I just prefer to have a few friends with a positive mindset (who can be my motivator) than having a lot of friends who don’t align with my personality. Having friends who can listen to your problems or just have small talk is very important. Not everyone can be a good listener.
I have one close friend, we met during my university life and it’s been nine years. I feel comfortable when talking about my problems with her – we also have the same lifestyle (ordinary life of single girls lol) so I like to hang out with her.

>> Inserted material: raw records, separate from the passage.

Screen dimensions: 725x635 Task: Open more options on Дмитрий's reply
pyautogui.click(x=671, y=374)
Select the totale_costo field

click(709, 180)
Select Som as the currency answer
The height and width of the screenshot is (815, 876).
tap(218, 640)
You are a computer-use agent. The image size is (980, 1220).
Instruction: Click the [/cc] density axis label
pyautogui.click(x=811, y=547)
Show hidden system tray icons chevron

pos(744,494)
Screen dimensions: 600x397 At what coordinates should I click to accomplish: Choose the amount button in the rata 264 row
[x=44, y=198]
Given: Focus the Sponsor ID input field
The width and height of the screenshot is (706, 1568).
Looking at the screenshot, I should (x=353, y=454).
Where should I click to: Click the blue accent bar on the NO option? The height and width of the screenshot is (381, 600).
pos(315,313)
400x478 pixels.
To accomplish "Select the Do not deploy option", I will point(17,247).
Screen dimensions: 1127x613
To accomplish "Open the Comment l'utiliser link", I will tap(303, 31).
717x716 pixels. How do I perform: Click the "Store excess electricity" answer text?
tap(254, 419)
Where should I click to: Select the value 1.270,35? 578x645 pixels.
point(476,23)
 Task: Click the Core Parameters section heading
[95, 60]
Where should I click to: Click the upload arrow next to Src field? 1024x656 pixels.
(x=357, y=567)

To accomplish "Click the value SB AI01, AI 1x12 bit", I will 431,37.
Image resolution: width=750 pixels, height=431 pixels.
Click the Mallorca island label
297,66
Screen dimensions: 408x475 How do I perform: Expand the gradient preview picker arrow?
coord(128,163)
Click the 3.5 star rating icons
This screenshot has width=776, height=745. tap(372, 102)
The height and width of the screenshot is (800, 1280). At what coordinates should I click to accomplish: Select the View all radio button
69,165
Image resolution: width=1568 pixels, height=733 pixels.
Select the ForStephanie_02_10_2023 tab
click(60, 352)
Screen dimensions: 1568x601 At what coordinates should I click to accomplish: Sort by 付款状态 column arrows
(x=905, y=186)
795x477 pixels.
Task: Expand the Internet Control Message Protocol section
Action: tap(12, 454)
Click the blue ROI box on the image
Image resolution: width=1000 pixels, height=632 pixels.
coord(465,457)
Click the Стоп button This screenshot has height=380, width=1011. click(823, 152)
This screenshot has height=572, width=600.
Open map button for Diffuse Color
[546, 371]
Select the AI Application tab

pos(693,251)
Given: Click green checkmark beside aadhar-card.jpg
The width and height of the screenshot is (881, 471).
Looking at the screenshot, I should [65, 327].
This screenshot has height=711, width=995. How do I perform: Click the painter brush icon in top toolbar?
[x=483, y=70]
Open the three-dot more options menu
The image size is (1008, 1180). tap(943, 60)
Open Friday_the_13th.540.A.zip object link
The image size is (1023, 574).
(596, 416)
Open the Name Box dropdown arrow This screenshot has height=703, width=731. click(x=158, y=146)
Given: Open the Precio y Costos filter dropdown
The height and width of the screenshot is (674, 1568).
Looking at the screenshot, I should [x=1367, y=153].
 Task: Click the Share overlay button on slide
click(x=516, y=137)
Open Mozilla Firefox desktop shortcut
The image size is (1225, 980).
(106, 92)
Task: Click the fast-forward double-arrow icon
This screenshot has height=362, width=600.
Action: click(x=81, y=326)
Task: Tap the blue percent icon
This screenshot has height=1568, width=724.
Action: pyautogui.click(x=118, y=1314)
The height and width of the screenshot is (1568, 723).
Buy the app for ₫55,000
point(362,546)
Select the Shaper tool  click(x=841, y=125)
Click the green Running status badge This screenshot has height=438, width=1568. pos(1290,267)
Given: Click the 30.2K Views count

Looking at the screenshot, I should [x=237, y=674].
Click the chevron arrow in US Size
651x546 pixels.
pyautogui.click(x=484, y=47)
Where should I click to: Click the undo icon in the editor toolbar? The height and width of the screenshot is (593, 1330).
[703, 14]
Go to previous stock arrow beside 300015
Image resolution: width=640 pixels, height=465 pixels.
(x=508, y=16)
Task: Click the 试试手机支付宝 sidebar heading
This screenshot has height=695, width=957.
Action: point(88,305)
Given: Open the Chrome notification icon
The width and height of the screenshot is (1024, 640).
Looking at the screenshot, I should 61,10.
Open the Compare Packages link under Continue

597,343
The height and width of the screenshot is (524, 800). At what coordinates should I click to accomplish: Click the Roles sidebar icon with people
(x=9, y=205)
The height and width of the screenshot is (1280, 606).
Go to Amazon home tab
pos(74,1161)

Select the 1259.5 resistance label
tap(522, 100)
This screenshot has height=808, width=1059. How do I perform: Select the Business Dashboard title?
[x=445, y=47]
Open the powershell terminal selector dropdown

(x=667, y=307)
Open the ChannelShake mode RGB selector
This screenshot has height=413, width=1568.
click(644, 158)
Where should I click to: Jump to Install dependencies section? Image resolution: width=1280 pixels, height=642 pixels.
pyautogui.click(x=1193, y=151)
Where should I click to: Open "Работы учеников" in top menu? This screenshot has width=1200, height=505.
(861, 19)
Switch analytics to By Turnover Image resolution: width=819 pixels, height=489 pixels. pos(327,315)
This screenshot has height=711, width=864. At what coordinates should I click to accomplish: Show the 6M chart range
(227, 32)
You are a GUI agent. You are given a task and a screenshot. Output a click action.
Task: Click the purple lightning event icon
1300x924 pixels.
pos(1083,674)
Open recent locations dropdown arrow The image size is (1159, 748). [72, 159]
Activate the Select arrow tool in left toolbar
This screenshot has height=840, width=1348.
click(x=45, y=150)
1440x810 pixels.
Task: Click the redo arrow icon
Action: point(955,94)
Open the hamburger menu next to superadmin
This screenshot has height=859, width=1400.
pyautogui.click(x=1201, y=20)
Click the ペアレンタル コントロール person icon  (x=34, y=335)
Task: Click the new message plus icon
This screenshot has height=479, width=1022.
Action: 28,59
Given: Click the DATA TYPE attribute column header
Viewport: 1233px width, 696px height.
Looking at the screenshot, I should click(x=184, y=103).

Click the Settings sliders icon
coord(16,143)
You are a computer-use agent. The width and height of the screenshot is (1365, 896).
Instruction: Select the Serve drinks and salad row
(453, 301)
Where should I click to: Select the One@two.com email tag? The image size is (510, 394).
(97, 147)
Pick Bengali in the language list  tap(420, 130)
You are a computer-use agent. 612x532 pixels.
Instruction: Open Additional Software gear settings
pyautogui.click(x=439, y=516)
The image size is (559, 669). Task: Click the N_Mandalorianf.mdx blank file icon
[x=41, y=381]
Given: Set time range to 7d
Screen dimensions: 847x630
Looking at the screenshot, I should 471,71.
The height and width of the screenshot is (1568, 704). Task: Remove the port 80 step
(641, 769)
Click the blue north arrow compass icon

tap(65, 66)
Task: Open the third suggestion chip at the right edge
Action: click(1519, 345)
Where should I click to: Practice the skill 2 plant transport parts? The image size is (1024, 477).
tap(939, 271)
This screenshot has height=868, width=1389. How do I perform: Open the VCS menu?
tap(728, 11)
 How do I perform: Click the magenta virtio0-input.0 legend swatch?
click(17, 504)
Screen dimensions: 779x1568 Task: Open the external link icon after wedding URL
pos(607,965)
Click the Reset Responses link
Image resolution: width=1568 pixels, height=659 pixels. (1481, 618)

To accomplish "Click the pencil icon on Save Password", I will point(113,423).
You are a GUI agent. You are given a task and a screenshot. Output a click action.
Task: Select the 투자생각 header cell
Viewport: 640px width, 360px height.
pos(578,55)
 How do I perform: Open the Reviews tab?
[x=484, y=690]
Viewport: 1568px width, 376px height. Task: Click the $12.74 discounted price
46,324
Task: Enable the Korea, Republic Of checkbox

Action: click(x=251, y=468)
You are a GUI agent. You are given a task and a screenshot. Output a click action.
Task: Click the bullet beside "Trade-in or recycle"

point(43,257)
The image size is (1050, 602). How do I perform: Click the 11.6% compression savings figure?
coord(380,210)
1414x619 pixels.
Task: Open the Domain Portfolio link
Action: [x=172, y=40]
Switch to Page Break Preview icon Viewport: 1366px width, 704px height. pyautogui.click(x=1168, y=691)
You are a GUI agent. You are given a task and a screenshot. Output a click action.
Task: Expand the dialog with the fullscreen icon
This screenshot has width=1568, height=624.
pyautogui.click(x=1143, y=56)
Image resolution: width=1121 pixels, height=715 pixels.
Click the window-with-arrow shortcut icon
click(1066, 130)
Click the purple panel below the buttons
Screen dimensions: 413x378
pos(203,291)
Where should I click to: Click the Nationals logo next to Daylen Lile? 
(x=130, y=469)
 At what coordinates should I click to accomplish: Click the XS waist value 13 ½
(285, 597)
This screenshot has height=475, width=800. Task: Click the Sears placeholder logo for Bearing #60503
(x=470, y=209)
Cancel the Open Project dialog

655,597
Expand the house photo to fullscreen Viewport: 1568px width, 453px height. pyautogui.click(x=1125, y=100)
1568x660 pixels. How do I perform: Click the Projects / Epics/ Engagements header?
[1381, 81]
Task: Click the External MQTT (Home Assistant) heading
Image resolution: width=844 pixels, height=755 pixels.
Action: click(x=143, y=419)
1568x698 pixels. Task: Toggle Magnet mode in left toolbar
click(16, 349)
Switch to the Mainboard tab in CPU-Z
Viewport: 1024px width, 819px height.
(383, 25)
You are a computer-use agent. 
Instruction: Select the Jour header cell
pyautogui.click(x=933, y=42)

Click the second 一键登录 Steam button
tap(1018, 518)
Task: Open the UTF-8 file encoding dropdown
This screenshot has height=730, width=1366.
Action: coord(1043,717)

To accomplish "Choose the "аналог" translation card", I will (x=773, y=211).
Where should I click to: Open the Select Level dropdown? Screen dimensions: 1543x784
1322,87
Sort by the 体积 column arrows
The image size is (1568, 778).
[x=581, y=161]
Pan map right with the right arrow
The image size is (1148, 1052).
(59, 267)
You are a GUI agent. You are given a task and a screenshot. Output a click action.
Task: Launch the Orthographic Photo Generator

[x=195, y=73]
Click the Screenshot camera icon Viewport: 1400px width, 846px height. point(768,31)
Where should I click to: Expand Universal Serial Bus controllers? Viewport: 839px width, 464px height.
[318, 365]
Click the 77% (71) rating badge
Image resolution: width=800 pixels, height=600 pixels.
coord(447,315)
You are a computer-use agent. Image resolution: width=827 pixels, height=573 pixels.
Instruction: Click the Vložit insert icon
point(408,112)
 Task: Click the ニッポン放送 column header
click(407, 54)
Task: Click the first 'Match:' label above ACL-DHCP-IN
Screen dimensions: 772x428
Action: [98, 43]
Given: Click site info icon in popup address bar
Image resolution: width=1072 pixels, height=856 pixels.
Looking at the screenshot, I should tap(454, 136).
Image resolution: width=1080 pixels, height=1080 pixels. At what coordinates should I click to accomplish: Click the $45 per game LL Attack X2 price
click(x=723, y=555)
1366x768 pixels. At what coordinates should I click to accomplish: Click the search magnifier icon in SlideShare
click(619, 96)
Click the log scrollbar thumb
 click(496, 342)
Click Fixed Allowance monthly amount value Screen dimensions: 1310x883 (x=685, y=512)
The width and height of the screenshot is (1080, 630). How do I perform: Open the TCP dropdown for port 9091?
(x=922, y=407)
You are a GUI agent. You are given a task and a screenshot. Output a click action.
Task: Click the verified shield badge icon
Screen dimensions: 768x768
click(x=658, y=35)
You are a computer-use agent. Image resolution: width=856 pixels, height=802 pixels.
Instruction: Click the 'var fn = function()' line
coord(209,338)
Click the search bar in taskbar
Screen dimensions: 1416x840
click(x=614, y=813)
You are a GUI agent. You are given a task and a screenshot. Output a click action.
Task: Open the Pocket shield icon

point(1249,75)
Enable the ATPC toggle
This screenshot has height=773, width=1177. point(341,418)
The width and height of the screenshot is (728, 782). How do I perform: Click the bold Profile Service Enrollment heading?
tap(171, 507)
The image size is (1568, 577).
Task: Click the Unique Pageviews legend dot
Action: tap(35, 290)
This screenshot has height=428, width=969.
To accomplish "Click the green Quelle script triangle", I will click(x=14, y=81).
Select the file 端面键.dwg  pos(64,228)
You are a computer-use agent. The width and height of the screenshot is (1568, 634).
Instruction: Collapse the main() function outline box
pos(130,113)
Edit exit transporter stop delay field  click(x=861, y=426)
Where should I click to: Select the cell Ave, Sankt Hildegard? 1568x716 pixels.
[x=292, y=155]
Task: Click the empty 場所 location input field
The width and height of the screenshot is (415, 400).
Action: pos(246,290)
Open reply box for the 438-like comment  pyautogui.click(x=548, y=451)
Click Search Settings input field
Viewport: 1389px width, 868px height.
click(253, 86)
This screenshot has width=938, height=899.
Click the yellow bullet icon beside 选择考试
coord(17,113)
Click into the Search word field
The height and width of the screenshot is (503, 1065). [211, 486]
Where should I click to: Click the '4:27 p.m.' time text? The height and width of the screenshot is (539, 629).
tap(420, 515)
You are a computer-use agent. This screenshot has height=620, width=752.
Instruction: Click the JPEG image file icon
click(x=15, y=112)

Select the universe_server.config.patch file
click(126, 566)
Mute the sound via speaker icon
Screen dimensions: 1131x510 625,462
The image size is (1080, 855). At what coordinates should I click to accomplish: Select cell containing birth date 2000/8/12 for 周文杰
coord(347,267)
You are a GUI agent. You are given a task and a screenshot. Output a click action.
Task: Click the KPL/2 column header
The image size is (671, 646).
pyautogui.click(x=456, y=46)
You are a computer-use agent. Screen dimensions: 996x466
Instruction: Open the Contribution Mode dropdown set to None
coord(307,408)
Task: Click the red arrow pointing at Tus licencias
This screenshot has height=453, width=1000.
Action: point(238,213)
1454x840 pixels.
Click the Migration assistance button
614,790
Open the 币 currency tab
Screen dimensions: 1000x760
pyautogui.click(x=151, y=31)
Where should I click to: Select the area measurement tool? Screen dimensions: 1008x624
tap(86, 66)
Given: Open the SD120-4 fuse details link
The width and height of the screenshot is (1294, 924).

Visit your favorite places
Ah, my secret stress-busting arsenal – the trio of coffee shops, bookstores, and beaches. These are my sanctuaries, my go-to places when the world gets a bit too overwhelming.
First up, the cozy coffee shop – the aroma of freshly ground beans, the soft hum of conversation, and the warmth of a well-brewed cuppa – it’s a soothing symphony for my senses. Just one sip, and the troubles of the day seem to melt away.
Then there are bookstores, where every shelf holds the promise of a new adventure. The mere act of flipping through the pages of a good book transports me to different worlds, untangling the knots of stress in my mind.
And last but not least, the beaches – nature’s own stress-relief remedy. The rhythmic lapping of waves, the feel of sand between my toes, and the vast expanse of the ocean horizon – it’s a tranquil escape that never fails to rejuvenate my soul.
But there’s one more twist in my stress-busting tale – the zoo. Yes, the vibrant and sometimes quirky world of animals. When stress starts to rear its ugly head, a visit to the zoo is like hitting the reset button on life. The playful antics of animals, their carefree spirit, and the sheer diversity of life on display – it’s a reminder that there’s a big, beautiful world out there.
The important thing to remember is, when you’re feeling stressed, remind yourself that it’s normal — acknowledge and embrace what you’re feeling then, you can turn to one or more of the tips above. You also don’t have to wait to feel stressed to incorporate the tips above. Practicing even one of them prior to feeling stress can help to keep stress at bay before it occurs.